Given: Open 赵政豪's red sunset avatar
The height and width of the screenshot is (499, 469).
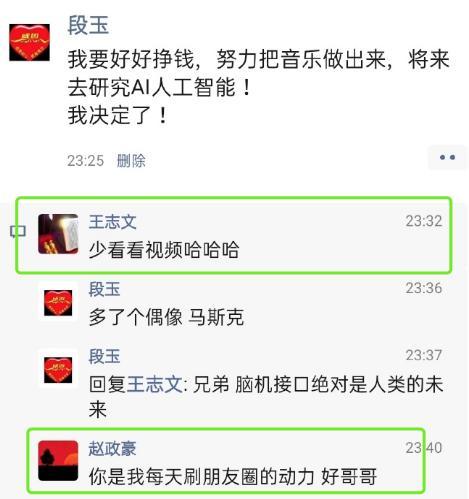Looking at the screenshot, I should click(x=58, y=461).
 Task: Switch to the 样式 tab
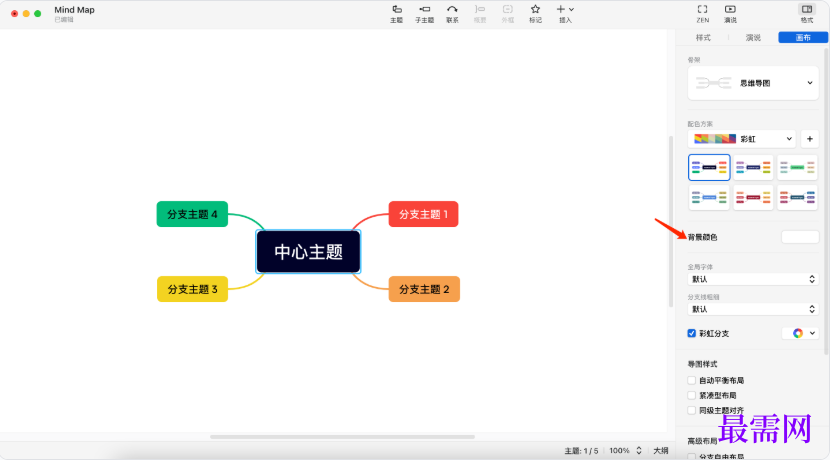703,38
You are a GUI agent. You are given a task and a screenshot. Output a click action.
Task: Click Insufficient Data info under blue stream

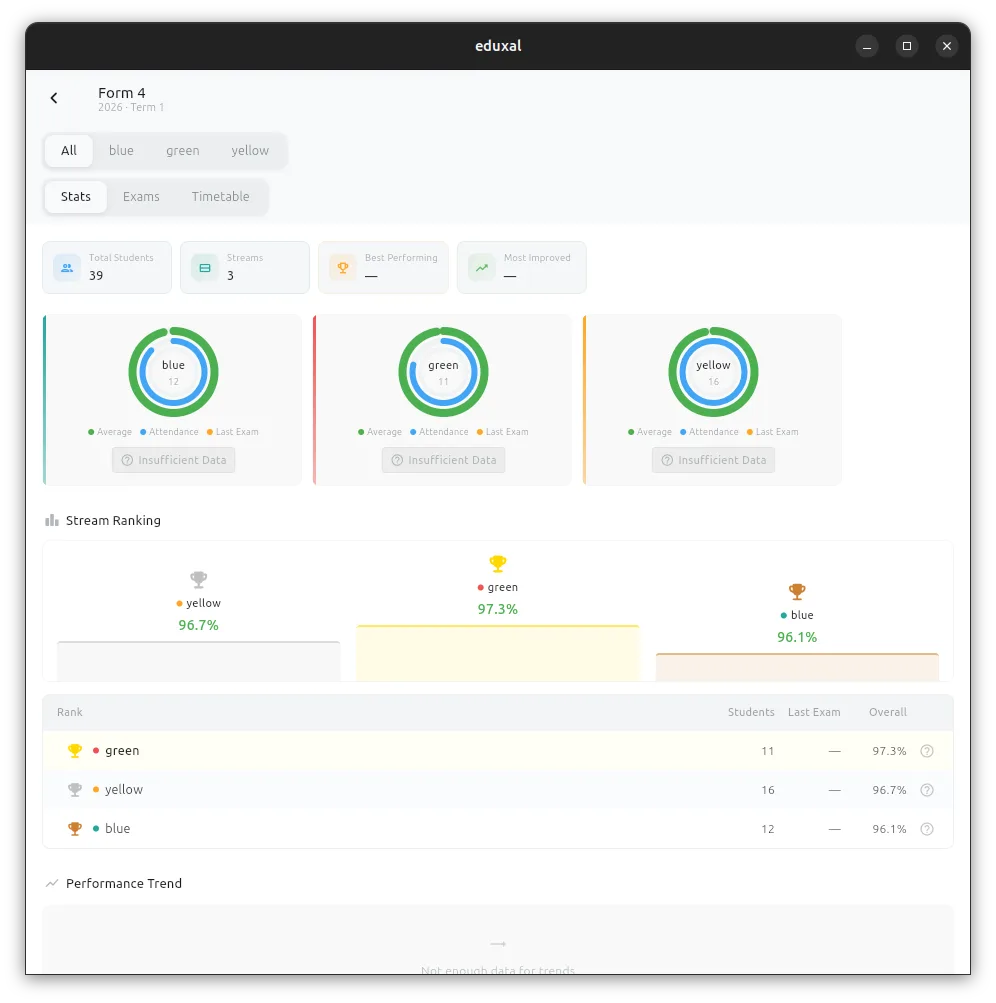point(173,460)
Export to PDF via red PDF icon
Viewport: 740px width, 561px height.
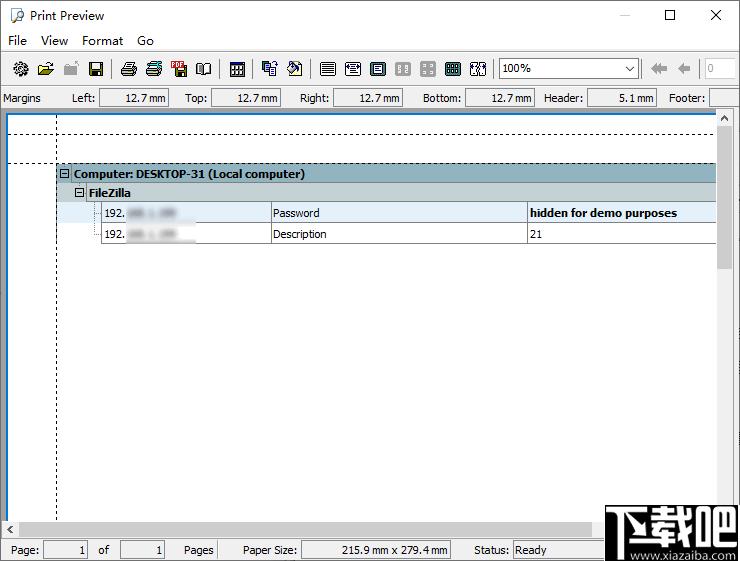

▶ _WHAT IS EXPECTED_
Would you mind repeating the records above exactly, without the pictures?

▶ _EXERCISE RESPONSE_
Given: Open 赵政豪's red sunset avatar
The height and width of the screenshot is (499, 469).
Looking at the screenshot, I should click(x=58, y=461).
 Task: Switch to the 样式 tab
703,38
You are a GUI agent. You are given a task and a screenshot. Output a click action.
Task: Click Insufficient Data info under blue stream

point(173,460)
Export to PDF via red PDF icon
Viewport: 740px width, 561px height.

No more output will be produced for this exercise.